**Task brief**
Reproduce the items below word for word, from their first line up to and including the line containing "click(87, 325)", leaving out the pictures.

- - - -

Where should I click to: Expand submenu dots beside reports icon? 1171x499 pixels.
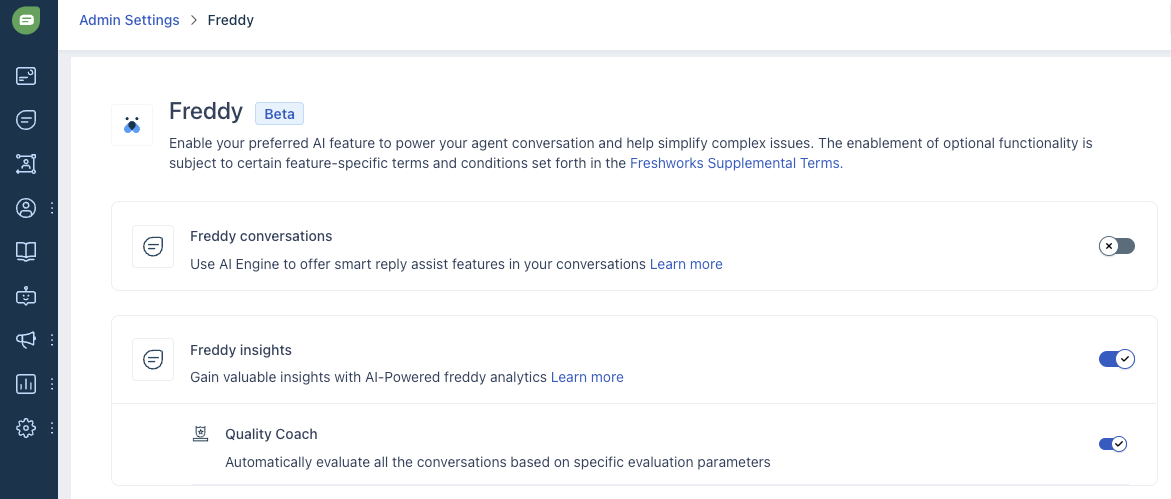[52, 384]
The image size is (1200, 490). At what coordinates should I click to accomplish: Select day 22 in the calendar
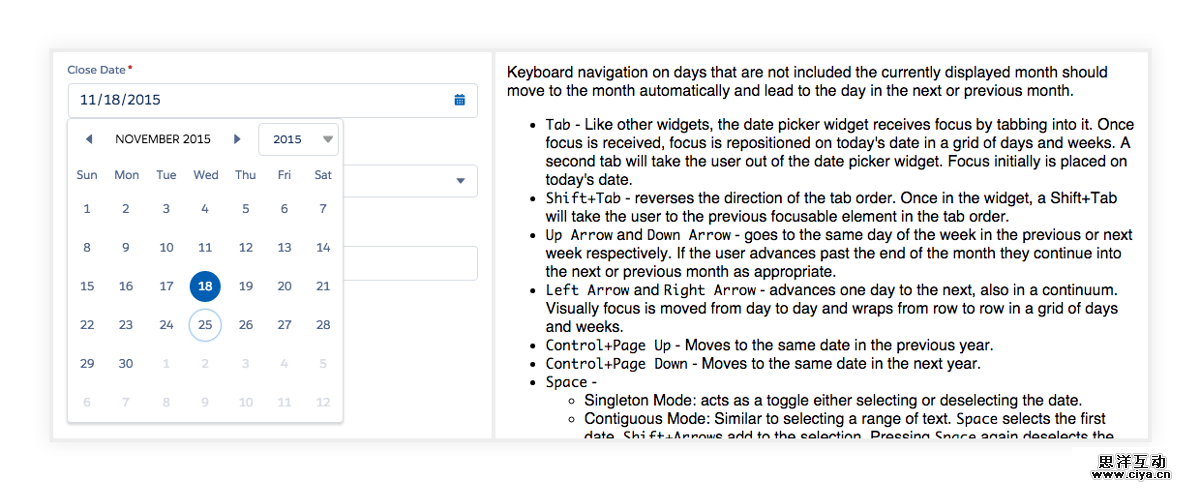click(87, 325)
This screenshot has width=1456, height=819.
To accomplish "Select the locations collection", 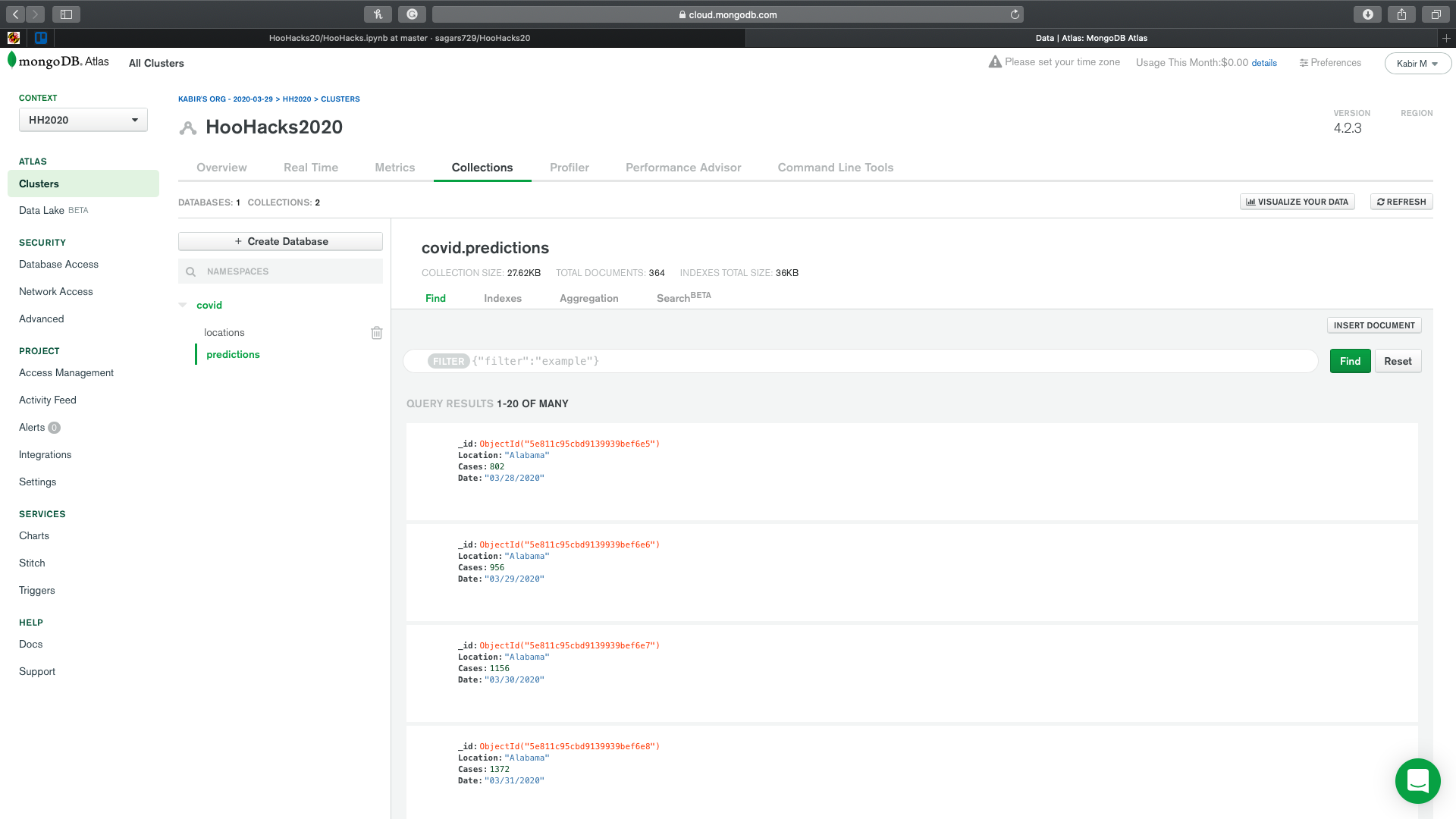I will tap(224, 333).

- - - -

**Solution for this exercise**
Where should I click to: Expand submenu dots beside reports icon? 1171x499 pixels.
[52, 384]
The image size is (1200, 490). At what coordinates should I click to accomplish: Select day 22 in the calendar
click(87, 325)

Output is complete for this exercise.